WORK INSTRUCTION: In the entries below, work out how many lines include "will", and write only that number.

[Saved entries]
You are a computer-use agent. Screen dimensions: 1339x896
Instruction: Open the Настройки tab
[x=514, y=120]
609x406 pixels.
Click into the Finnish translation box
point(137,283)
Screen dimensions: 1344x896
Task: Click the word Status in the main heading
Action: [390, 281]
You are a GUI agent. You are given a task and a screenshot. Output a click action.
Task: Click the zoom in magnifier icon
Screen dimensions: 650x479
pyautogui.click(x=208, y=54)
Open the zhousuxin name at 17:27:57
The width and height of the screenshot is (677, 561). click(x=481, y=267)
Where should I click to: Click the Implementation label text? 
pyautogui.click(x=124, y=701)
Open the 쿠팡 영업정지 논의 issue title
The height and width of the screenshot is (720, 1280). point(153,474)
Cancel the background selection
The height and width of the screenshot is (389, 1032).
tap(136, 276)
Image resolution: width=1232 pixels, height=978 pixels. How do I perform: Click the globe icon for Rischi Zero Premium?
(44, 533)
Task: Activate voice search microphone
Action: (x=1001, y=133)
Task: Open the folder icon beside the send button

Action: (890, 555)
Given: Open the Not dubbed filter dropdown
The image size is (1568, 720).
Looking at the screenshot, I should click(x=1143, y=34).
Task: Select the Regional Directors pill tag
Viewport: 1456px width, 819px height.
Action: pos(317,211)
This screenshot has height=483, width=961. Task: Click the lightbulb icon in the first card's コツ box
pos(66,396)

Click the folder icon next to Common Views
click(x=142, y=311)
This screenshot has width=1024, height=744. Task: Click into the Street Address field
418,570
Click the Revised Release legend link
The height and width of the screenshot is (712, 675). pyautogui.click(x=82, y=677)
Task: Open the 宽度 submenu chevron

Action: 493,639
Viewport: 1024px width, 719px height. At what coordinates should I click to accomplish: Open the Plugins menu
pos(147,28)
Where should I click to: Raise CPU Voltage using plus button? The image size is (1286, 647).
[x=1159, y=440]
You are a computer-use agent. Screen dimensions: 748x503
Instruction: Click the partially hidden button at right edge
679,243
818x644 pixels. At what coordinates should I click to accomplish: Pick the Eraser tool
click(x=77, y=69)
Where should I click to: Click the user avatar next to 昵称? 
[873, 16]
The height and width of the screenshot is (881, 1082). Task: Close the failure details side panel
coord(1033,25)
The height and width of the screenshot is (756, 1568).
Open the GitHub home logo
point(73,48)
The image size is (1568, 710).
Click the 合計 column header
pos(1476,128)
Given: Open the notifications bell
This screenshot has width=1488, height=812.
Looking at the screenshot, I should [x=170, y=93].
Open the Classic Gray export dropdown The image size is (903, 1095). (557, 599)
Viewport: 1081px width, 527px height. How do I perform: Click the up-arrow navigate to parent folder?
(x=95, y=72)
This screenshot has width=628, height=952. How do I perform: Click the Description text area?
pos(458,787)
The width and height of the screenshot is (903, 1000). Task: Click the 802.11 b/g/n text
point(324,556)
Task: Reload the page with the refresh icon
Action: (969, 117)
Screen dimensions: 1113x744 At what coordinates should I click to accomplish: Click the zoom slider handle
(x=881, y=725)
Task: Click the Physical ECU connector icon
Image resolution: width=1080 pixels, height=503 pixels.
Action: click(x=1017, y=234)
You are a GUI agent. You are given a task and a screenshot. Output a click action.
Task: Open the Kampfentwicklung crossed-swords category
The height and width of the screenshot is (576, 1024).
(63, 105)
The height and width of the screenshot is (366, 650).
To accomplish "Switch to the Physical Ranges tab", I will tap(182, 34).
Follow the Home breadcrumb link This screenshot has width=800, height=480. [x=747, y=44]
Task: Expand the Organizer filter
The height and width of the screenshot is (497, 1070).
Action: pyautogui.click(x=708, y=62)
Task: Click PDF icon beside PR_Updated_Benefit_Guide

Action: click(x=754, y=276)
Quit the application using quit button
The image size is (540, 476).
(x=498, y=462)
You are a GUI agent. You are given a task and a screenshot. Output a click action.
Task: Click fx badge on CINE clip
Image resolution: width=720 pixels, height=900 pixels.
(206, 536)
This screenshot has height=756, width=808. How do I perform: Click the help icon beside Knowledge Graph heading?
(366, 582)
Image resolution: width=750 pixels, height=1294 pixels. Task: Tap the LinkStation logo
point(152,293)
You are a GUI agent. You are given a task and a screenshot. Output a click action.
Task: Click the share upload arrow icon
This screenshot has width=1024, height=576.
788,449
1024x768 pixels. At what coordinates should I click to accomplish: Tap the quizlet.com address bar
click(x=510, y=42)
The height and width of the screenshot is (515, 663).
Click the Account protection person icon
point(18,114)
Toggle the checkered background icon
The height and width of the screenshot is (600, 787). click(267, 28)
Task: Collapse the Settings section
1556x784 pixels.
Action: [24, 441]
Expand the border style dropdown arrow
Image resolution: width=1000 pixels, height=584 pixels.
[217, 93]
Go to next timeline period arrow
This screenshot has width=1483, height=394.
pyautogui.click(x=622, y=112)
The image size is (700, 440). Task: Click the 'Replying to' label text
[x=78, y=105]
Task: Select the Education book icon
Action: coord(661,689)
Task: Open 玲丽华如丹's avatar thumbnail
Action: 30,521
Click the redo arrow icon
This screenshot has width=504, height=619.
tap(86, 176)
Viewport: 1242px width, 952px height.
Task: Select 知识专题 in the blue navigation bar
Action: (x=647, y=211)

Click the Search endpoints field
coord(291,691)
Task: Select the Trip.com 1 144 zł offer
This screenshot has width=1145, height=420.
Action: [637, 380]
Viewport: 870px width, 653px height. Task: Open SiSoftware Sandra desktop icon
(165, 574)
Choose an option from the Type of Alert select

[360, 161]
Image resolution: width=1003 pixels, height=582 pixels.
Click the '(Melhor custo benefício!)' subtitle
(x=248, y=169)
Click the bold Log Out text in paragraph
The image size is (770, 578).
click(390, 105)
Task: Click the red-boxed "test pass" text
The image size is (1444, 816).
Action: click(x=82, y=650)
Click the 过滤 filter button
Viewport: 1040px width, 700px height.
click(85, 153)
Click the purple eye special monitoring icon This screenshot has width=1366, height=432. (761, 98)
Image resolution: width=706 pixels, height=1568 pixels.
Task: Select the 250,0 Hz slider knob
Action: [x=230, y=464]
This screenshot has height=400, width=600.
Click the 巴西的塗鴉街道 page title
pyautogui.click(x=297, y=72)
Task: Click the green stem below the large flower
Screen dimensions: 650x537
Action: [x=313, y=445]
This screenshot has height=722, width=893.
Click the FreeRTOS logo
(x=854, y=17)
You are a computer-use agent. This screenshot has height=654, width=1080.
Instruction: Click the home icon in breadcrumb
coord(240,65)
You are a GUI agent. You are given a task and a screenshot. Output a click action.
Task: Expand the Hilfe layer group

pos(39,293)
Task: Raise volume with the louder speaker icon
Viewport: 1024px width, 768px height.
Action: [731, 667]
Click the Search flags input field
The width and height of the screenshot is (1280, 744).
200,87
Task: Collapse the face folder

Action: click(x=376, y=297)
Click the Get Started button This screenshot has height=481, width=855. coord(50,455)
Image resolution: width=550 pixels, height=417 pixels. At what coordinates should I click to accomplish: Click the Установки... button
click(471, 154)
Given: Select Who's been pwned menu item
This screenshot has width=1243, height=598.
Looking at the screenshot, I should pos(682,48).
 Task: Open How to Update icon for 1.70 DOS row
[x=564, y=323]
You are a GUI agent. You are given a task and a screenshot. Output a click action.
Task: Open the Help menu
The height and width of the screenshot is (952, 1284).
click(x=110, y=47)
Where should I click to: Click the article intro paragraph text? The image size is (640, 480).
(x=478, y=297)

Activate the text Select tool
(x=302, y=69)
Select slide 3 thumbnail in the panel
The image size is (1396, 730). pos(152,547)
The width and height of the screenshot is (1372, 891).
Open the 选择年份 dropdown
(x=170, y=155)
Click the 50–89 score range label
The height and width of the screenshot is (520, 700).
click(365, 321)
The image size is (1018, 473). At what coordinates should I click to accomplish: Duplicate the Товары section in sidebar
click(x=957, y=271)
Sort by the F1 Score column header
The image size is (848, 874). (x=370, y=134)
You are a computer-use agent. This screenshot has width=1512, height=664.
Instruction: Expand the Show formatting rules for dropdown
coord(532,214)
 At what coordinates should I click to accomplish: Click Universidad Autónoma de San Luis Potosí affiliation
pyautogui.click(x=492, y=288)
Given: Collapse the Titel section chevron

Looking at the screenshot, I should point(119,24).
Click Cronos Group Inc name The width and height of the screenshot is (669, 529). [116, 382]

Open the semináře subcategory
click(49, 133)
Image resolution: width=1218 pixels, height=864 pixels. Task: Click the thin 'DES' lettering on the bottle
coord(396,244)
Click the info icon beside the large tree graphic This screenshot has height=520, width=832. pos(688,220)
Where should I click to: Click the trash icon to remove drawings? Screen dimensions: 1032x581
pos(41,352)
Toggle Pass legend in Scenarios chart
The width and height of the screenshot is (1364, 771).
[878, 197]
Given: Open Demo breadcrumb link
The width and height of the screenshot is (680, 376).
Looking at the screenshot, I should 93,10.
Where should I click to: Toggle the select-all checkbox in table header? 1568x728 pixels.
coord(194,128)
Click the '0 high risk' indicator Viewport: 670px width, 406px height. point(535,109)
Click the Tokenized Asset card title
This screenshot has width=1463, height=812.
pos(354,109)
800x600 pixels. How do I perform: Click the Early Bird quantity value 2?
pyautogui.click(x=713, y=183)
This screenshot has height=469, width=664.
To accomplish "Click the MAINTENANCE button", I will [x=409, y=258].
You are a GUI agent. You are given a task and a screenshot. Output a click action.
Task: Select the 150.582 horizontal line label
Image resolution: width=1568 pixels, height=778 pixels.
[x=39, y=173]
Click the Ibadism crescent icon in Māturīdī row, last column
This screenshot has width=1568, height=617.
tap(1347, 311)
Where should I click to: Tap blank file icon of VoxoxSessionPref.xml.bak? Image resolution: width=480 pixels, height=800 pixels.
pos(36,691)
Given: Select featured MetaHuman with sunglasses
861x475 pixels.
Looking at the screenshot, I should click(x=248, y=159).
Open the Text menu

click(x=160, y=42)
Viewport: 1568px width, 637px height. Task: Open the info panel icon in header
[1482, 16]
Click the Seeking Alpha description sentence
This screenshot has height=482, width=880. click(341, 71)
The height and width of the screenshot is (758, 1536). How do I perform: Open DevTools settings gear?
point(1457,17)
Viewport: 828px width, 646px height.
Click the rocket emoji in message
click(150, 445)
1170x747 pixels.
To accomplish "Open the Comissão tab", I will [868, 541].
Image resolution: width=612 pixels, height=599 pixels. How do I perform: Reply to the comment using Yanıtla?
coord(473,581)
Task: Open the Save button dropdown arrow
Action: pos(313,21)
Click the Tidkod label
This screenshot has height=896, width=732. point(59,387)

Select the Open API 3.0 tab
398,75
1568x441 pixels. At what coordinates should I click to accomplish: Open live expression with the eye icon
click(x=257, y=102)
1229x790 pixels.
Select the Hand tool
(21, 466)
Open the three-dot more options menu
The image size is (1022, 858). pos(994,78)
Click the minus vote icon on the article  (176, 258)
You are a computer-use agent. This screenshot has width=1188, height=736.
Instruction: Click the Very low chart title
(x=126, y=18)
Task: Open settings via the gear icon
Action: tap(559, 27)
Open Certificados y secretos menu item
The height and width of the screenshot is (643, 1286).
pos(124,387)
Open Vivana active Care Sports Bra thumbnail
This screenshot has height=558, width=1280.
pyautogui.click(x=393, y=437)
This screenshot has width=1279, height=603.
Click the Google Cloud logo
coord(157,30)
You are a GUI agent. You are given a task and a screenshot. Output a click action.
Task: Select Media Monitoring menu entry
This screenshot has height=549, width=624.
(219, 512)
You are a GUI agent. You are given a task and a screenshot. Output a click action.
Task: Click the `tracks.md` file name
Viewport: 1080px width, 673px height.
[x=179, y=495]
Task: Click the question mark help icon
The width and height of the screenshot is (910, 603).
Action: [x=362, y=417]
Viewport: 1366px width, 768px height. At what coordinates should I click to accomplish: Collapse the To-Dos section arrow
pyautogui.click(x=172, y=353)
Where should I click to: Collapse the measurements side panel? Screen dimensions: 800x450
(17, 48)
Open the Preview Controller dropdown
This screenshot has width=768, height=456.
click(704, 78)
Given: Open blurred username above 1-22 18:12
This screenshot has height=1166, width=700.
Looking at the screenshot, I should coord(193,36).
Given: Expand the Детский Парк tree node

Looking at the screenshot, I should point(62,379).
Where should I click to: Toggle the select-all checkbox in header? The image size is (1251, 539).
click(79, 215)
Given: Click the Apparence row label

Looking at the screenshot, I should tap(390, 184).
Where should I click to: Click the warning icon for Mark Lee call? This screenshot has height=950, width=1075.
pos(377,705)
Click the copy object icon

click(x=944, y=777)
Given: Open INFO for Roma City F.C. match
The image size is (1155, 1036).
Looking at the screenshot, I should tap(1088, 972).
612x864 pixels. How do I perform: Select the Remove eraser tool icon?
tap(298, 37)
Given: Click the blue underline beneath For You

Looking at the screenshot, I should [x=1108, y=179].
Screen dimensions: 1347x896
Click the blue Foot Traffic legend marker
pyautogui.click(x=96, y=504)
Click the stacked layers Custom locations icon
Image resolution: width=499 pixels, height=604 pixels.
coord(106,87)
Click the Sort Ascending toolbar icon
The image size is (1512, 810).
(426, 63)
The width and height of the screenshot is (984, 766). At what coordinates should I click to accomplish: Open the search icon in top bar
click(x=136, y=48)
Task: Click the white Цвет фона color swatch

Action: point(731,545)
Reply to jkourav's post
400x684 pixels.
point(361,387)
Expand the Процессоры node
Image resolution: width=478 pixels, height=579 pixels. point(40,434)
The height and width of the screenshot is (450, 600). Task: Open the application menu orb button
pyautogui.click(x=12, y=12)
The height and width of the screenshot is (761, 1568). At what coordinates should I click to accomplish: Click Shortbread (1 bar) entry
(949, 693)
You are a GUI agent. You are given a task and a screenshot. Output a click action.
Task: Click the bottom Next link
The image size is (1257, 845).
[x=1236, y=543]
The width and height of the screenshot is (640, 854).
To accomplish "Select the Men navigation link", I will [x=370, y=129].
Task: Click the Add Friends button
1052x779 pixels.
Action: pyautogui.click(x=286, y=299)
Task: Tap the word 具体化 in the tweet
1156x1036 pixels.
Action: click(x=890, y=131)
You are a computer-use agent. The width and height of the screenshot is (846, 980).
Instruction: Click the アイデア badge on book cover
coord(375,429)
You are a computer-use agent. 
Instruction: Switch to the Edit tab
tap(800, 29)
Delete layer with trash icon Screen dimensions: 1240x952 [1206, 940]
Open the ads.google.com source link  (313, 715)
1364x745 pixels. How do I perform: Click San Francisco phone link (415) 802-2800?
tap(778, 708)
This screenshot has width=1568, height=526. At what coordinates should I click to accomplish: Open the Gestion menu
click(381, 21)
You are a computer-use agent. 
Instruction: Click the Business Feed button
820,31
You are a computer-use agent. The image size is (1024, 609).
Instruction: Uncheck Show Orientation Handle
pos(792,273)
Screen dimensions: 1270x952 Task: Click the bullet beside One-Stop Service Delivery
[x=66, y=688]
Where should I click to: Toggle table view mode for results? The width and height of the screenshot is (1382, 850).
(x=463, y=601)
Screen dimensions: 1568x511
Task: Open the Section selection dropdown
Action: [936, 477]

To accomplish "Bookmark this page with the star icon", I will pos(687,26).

ANSWER TO THIS TASK: 5